Tory MP Nigel Evans, a member of the Commons committee, said they expected Mr Goldring to personally attend on Tuesday to answer claims that he was warned of multiple allegations of abuse by aid workers and even volunteers in the charity’s shops.
“I want him to come to Parliament and answer these questions himself, and then we can gauge if he is fit for purpose,” he said.
Paul Scully, another committee member, said: “What concerns me is the drip feed of allegations that keep coming out.” Asked if he had confidence in Mr Goldring, he said: “I think we need to get to the bottom of the investigation.”
Revelations that 123 volunteers in the UK’s 650 Oxfam shops had been sexually harassed over nine years led the umbrella body for charity shops to re-issue “safeguarding” guidance.

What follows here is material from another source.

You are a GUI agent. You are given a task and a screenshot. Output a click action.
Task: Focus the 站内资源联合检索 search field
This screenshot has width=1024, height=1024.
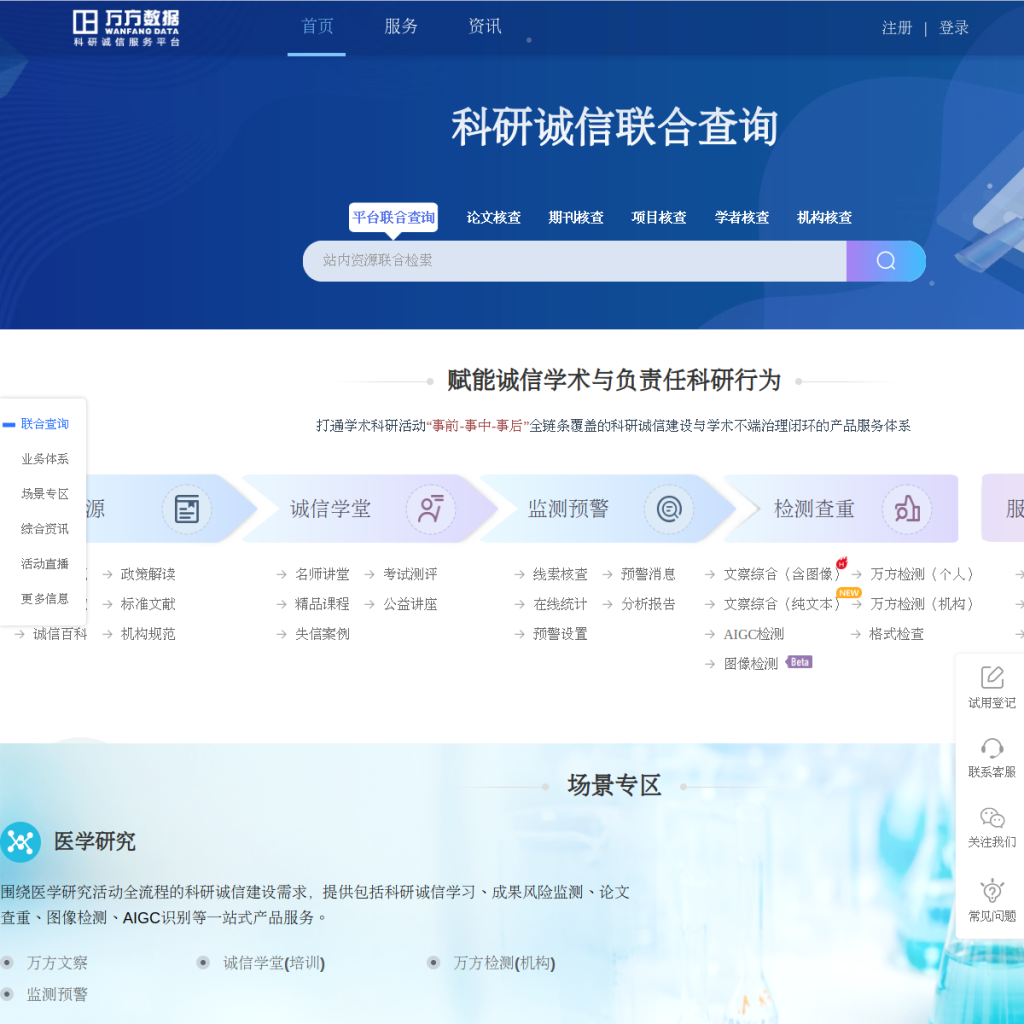(575, 261)
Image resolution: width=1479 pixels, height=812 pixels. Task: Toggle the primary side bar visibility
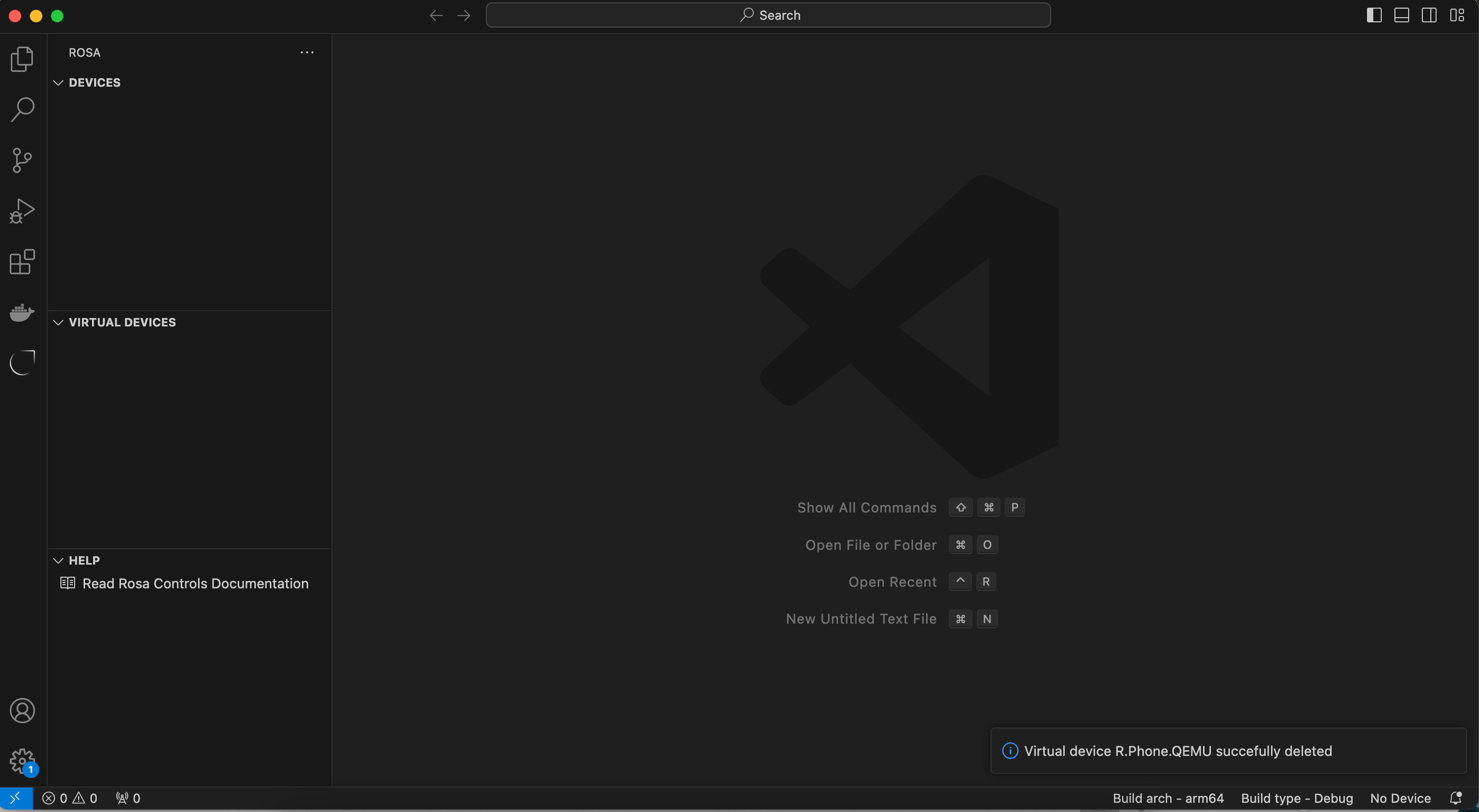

Pressure on Mr Goldring intensified after Helen Evans, Oxfam’s former global head of safeguarding, said she begged senior staff, ministers and the regulator to act on allegations.
In a single day, three new allegations were made against Oxfam staff overseas.
She told Channel 4 News: “There was one of a woman being coerced to have sex in a humanitarian response by another aid worker, another case where a woman had been coerced in exchange for aid and another one where it had come to our attention where a member of staff had been struck off for sexual abuse and hadn’t disclosed that.”
Mr Goldring’s deputy chief executive, Penny Lawrence, resigned yesterday saying she felt “ashamed” by what had happened on her watch.
However, Mr Goldring seems determined to see out the crisis unless the Oxfam board turns against him.
“If our board turn round and say, ‘Actually, you’re not the right person to lead forward’, then I of course would resign immediately,” Mr Goldring told Channel 4 News last night. The Charity Commission announced a statutory inquiry into what went wrong at Oxfam and whether it was “frank” about the severity of problems in Haiti.
Deputy head of the commission David Holdsworth said: “The issues revealed in recent days are shocking and unacceptable.”
Oxfam issued an “unreserved apology” to donors, supporters and the people of Haiti over its mishandling of disclosures that aid workers paid local women for sex parties in 2011 in the aftermath of a massive earthquake. Staff were allowed to resign and be employed elsewhere in the same sector.
The charity received £31.7 million in Government funding in 2016/17.